GUERRA “LOW COST”
Cuando se esquiva a la muerte una vez, las posibilidades de ganar otro boleto como ese decrecen exponencialmente. Sin embargo, soy un tipo con suerte pese a todo. Apenas un par de días antes de los ataques en Southwark y los alrededores del Borough Market, paseaba tan tranquilo con mi familia por los mismos lugares y a la misma hora en la que un grupo de chalados se llevó por delante la vida de decenas de inocentes en Londres. Los asesinos perpetraron tamaña canallada en nombre de Alá, supuestamente, aunque lo más probable es que el mismísimo Alá en persona los haya enviado directamente al infierno sin pasar por la casilla de salida. Entonces reflexioné en estas páginas sobre la cobardía de estos matarifes y lo sencillo que es causar el mal. Matar es un trabajo para tontos, más aún si se trata de terrorismo “low cost”. La escasa formación de la mayor parte de integrantes de estas células de terrorismo barato así lo indica. No son necesarios grandes preparativos, la logística implica el simple alquiler de una furgoneta o el robo de un camión y ni siquiera se selecciona a las víctimas. Si son todos bebés, mejor que mejor, pues se trata de causar el mayor mal posible y desmoralizar al “enemigo”. Si hay víctimas musulmanas, tampoco importa porque si estas se encuentran rodeadas de infieles es porque están “contaminadas”.

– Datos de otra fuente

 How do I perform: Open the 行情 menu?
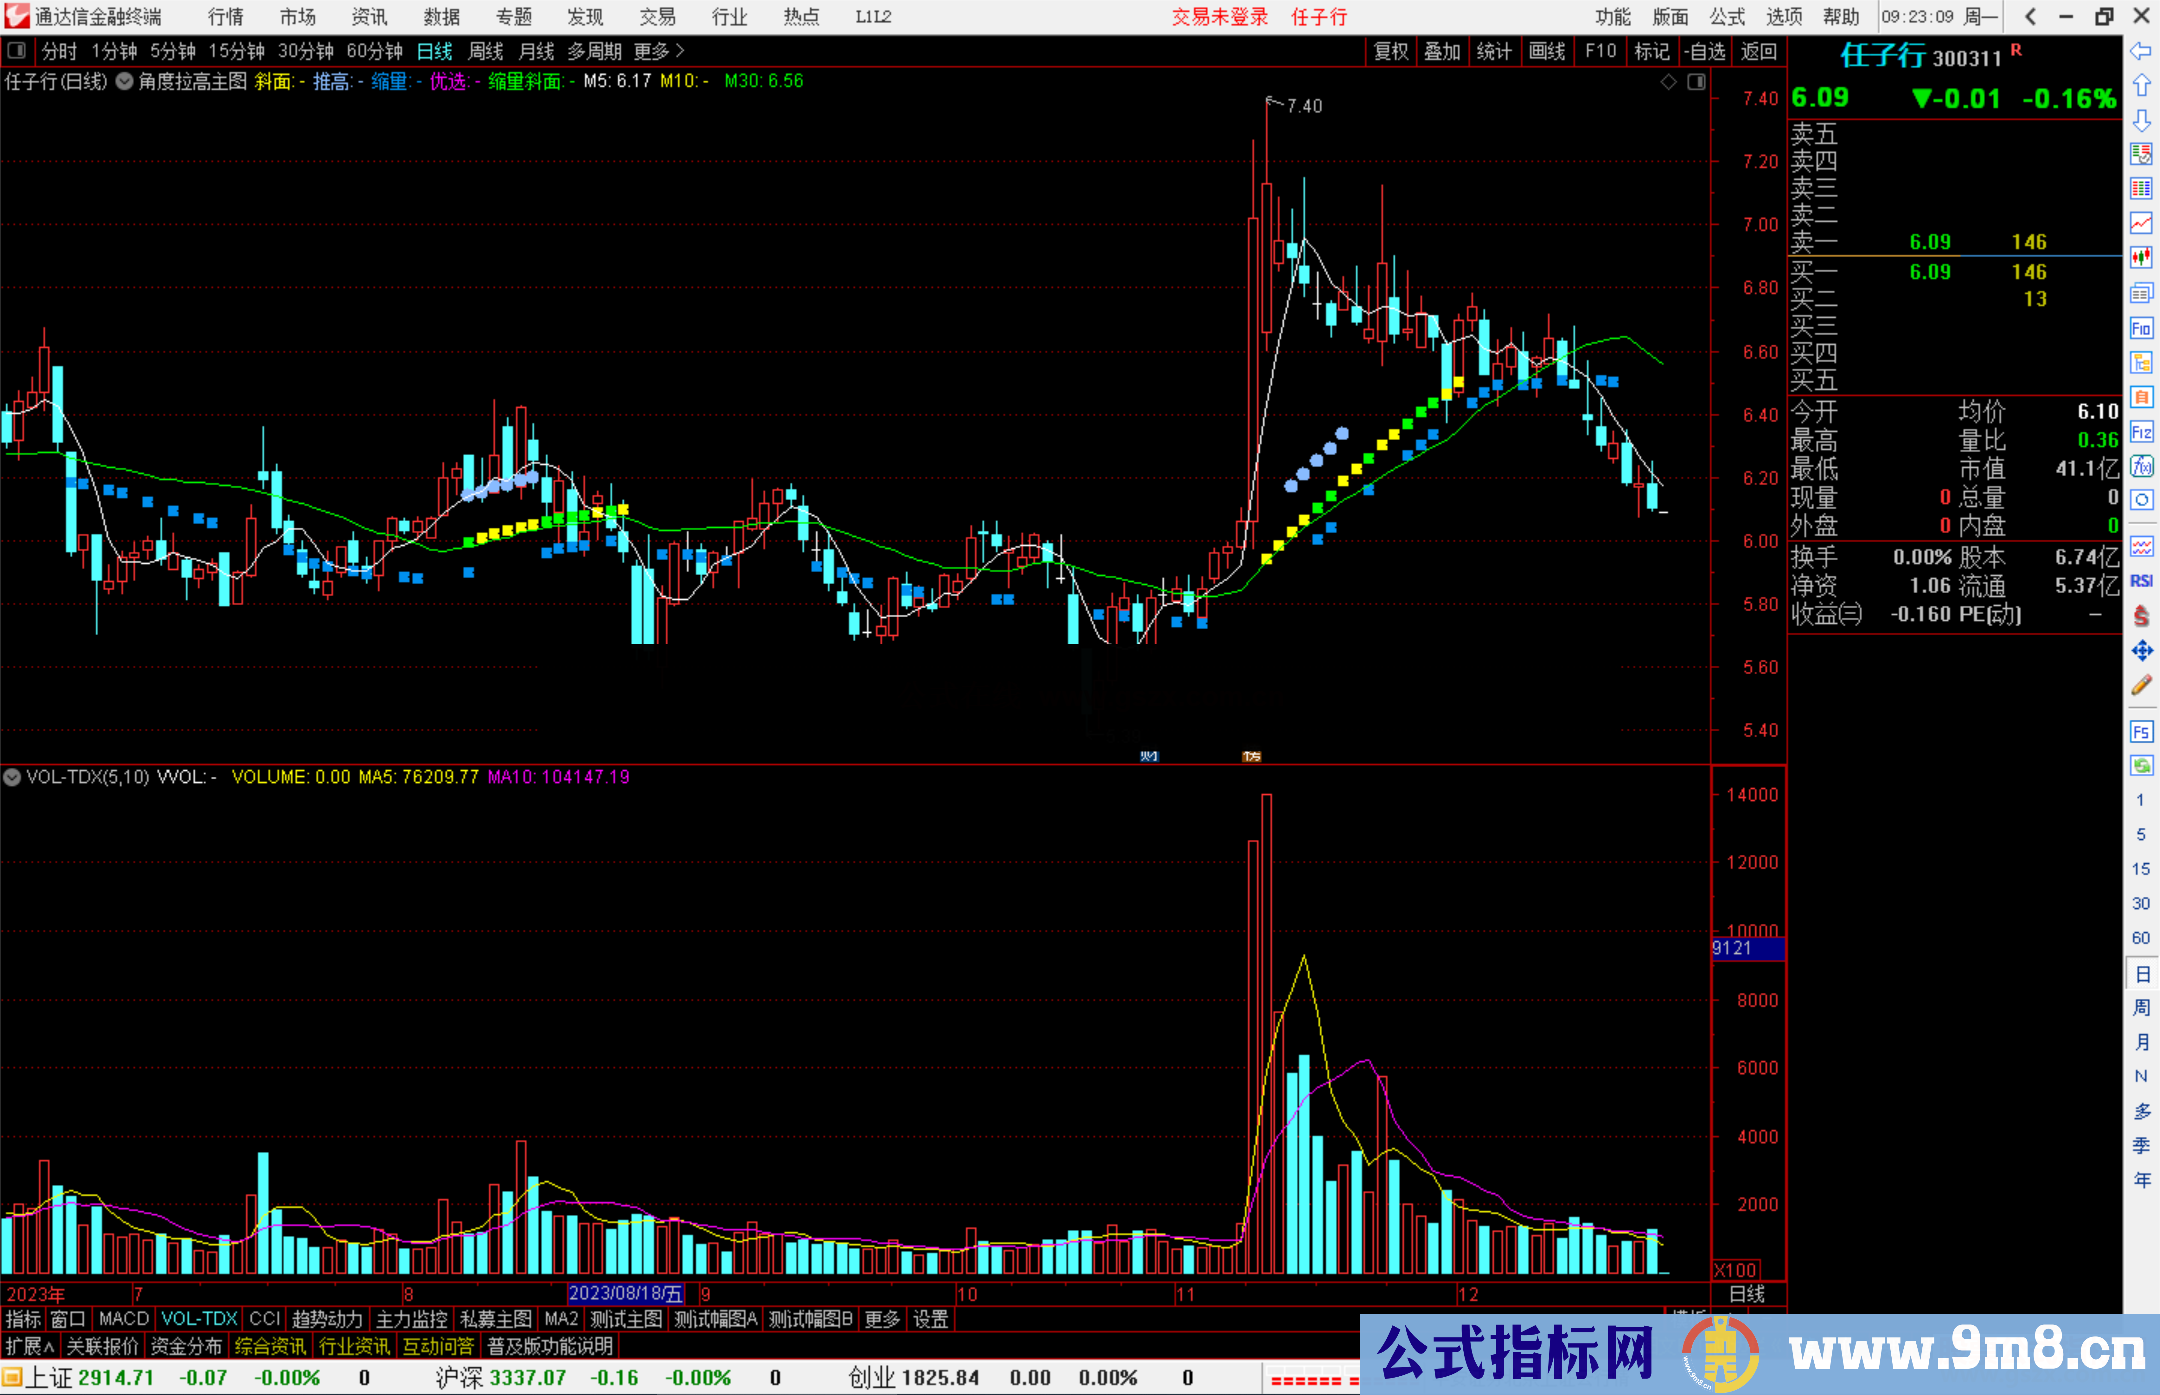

La mayoría de estos desgraciados, pues es lo que son, tienen unas existencias miserables en los suburbios árabes de las principales ciudades europeas y americanas. Son la carne de cañón perfecta para formar estas células. En realidad no son más que munición en manos de imanes radicales que extienden su veneno por el mundo. Como no tienen dos dedos de frente y son más bobos que una mata de habas, se les recluta para la carnicería sin importar siquiera si son buenos o malos musulmanes.
El pasado jueves abandoné Barcelona apenas unas horas antes de la matanza de Las Ramblas. En la mañana del día de autos paseé con mis hijos a escasos metros del lugar de la masacre. Así que, en cierta medida, se puede decir que esquivé a la muerte por segunda ocasión.
Y mucho me temo que así seguirá siendo durante el resto de nuestras vidas, especialmente en Europa, donde solo el estrecho Mediterráneo nos separa del Magreb. En mi siguiente parada, en el pintoresco pueblecito de Sanary sur Mer, en la costa azul francesa, se han extremado todas las medidas de seguridad en previsión de atentados como el que sacudió Niza el pasado verano o el reciente de Barcelona. El centro histórico de la ciudad está cerrado a cal y canto al tráfico rodado, y solo los viandantes pueden acceder a su precioso puerto. La zona turística está blindada con bolardos automáticos del grosor de un neumático, capaces de enterrarse y desaparecer, o de erguirse de nuevo cuando es menester. Sin embargo, siempre hay brechas. La tarde anterior al ataque en Barcelona me detuve con mi familia frente a la Casa Batlló, una de las joyas arquitectónicas levantadas por Gaudí en plena ciudad. Allí, en el Paseo de Gracia, nos arremolinábamos en ese momento junto al edifico cerca de doscientas personas de todas las nacionalidades. Si un solo coche hubiera querido atropellarnos a todos hubiera bastado un volantazo y nada más. Así de sencillo y de un plumazo se habrían cobrado al menos una veintena de muertos.
Buscar una explicación racional a lo irracional es una pérdida de tiempo. El siglo XXI comenzó con un ataque que marcó el inicio de una guerra “low cost”: la de los idiotas contra la gente de bien
Matar es un trabajo para tontos, más aún si se trata de terrorismo.